# June 21 RIFF WRATH JAM Signup list



## buckaroobanzai (Feb 2, 2006)

I've only been to a few jams in my life, so I'm not that sure of etiquette, but I thought we could at least get a song list started to see who can play what.
As you can see, my list is pretty much classic rock, I won't be of much use if and when the shredding starts.
If others want to add to this list, maybe we can post it up at Riff's place on the day and people can sign up to sit in on songs with others?
At least we can go over the song list and find common ground.
If there's another format that would work better, that's cool too, just trying to get the ball rolling.....


BuckarooBanzai

Bass/Vocals

You Wreck Me
Surrender
Dani California
Ocean Pearl
Locked in the Trunk of a Car
Keep Your Hands to Yourself
Mama Let Him Play
Rockin’ in the Free World
New Orleans is Sinking
Taking Care of Business
All Along the Watchtower
So Walk On (Goddo)

Bass

Here for a Good Time
Honky Tonk Woman
You Ain't Seen Nothing Yet
Hard Day's Night
Dear Mr. Fantasy
Back in the USSR
Folsom Prison Blues 
Roll on Down The Highway
Ramblin' Man
La Grange
Cocaine
Call Me the Breeze
Blister in the Sun
Jesus Just Left Chicago
Lager and Ale
Can't Always Get What you Want
Another Brick in the Wall
Gloria
Johnny B. Goode
Jumpin’ Jack Flash
Rocky Mountain Way
Summer of 69
Gel (Collective Soul)

Guitar/Vocals

3 Pistols
She Ain’t Pretty
Wheat Kings
Big Hard Sun
Showdown at Big Sky


----------



## RIFF WRATH (Jan 22, 2007)

::::

**Written task 1**
According to the jam signup post, what kind of music is the poster's song list mostly made up of?

**Records shown**
::::

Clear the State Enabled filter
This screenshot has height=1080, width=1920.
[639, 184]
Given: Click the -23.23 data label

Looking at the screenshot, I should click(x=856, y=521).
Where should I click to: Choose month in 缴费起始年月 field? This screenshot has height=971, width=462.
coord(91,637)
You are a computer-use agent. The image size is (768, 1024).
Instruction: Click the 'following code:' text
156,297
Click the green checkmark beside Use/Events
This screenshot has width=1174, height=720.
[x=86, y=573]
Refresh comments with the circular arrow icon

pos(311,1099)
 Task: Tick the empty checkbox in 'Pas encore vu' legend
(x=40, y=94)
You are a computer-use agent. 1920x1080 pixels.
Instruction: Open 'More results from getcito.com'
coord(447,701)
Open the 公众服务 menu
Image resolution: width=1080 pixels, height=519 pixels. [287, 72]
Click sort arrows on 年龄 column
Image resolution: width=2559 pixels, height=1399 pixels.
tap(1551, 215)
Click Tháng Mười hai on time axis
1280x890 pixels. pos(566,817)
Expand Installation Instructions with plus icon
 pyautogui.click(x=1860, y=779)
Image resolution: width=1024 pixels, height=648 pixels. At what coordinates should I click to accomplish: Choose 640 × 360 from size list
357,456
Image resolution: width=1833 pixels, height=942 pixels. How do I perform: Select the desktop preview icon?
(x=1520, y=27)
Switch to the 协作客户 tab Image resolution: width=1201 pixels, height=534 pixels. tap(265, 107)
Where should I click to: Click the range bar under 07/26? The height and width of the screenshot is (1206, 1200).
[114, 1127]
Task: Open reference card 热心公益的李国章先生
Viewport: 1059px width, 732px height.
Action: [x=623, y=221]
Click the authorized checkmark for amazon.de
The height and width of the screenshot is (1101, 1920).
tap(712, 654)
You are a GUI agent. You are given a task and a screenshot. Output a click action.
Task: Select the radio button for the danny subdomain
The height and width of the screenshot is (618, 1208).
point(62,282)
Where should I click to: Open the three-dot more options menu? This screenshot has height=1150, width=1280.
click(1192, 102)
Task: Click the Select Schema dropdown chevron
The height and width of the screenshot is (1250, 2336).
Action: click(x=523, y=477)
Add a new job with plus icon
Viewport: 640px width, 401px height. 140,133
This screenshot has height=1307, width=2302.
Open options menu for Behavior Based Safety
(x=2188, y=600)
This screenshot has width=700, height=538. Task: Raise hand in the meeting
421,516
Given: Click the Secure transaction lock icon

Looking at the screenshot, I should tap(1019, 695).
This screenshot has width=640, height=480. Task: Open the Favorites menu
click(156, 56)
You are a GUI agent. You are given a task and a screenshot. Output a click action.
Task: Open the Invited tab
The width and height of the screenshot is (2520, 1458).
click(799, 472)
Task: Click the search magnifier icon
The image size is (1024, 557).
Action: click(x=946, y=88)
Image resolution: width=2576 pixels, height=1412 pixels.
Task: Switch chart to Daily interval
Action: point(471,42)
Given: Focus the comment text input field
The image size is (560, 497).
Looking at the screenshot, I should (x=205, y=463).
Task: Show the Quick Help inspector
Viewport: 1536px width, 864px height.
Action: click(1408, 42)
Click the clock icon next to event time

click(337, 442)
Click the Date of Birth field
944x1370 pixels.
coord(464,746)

::::

**Written task 2**
From the listing, copy the lines verbatim, starting at the line that contains "Switch to the" and ending at the line that contains "click(156, 56)".

**Complete response 1**
Classic rock.

**Complete response 2**
Switch to the 协作客户 tab Image resolution: width=1201 pixels, height=534 pixels. tap(265, 107)
Where should I click to: Click the range bar under 07/26? The height and width of the screenshot is (1206, 1200).
[114, 1127]
Task: Open reference card 热心公益的李国章先生
Viewport: 1059px width, 732px height.
Action: [x=623, y=221]
Click the authorized checkmark for amazon.de
The height and width of the screenshot is (1101, 1920).
tap(712, 654)
You are a GUI agent. You are given a task and a screenshot. Output a click action.
Task: Select the radio button for the danny subdomain
The height and width of the screenshot is (618, 1208).
point(62,282)
Where should I click to: Open the three-dot more options menu? This screenshot has height=1150, width=1280.
click(1192, 102)
Task: Click the Select Schema dropdown chevron
The height and width of the screenshot is (1250, 2336).
Action: click(x=523, y=477)
Add a new job with plus icon
Viewport: 640px width, 401px height. 140,133
This screenshot has height=1307, width=2302.
Open options menu for Behavior Based Safety
(x=2188, y=600)
This screenshot has width=700, height=538. Task: Raise hand in the meeting
421,516
Given: Click the Secure transaction lock icon

Looking at the screenshot, I should tap(1019, 695).
This screenshot has width=640, height=480. Task: Open the Favorites menu
click(156, 56)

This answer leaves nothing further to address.